Par Jaime Pastor
Nous sommes entrés dans la dernière ligne droite [contribution écrite le 19 septembre 2017 ; voir pour un rappel de l’intervention de la Guardia civil le 20 septembre le communiqué de l’Union syndicale Sud-Solidaires et la note 3 de cet article] de l’épreuve de force autour de la tenue du référendum appelé par le Parlament [catalan] le 1er octobre prochain et personne ne sait quel scénario se déroulera lorsque nous nous réveillerons ce jour-là. Toutefois, le choc des légitimités et des légalités semble inévitable.
• On trouve, d’un côté, le bloc des forces disposées à installer les urnes et à voter majoritairement Oui à la République catalane, suite à la réaffirmation sans équivoque de cette volonté lors de la Diada [la fête de la Catalogne, le 11 septembre] ainsi que l’incorporation de Catalunya En Comù au référendum du 1er octobre, bien que cela soit sous la formule ambiguë de «mobilisation» [1].
A cette aspiration légitime, confirmée lors de sondages récents (tels celui qui a été publié le 18 septembre par eldiario.es, qui indique que 60% des personnes consultées sont favorables à participer au référendum), se sont ajoutées: la manifestation massive de Bilbao le 16 (suite à l’interdiction, la veille, d’une conférence d’Ana Gabriel – dirigeante de la CUP – à Vitoria-Gasteiz); le meeting solidaire massif qui s’est tenu à Madrid le 17 – grâce à la publicité gratuite offerte par l’interdiction prononcée par un juge de tenir ce meeting dans un local municipal; le débat et le rassemblement des 16 et 17 septembre à Xixón [Gijon, en Asturies]; ainsi que de nouveaux manifestes et initiatives de soutien en des lieux différents de l’Etat, minoritaires mais croissantes.

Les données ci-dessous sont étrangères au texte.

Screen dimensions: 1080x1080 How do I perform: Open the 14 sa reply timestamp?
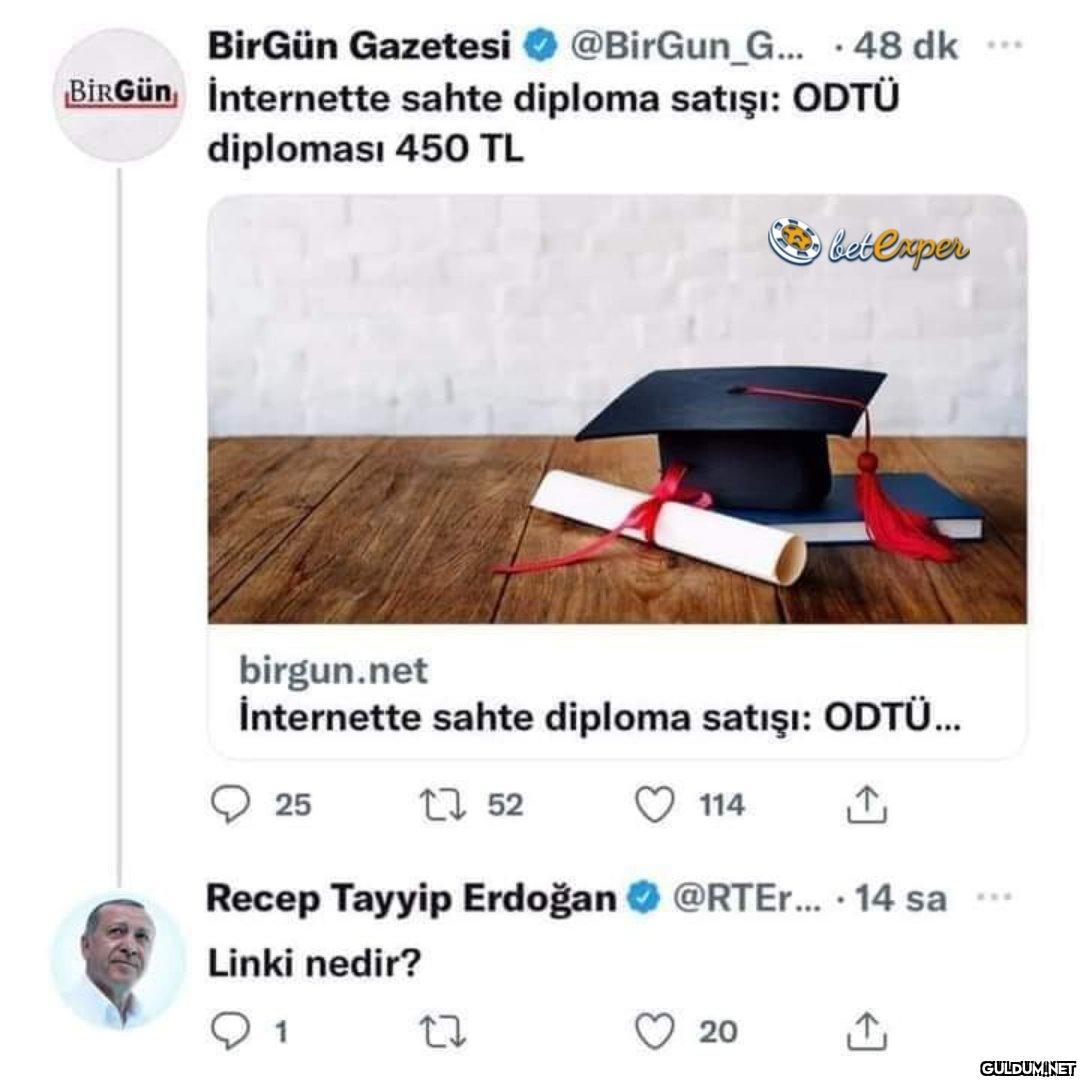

Ce bloc, comme nous l’avons vu, s’élargit de jour en jour en raison de la perception croissante que ce qui est en jeu ne porte pas seulement sur le référendum du 1er octobre, mais aussi sur la défense des libertés et de la démocratie dans tout l’Etat face au virage toujours plus autoritaire du gouvernement.
De l’autre côté, l’on trouve l’entrelacs des pouvoirs économiques et du triparti [PP-PSOE-Ciudadanos] du régime, soutenu par leur brigade judiciaire, médiatique et intellectuelle [2]. On assiste à l’affermissement en règle des rangs autour de la formule aberrante de Rajoy «ce qui n’est pas légal, n’est pas démocratique». Cela avec l’objectif ferme de déployer l’ensemble de l’arsenal législatif, pénal et policier destiné à empêcher la tenue du référendum. Il s’agit sans aucun doute d’un bloc puissant, mais il est mené par le parti le plus corrompu et le plus servile envers le pouvoir financier (le scandale des 40 milliards d’euros «perdus» lors du «sauvetage bancaire» suffit à le prouver) de l’Union Européenne. Ce bloc risque toujours plus de perdre la bataille de l’opinion publique au cours des prochaines semaines en dehors de la Catalogne.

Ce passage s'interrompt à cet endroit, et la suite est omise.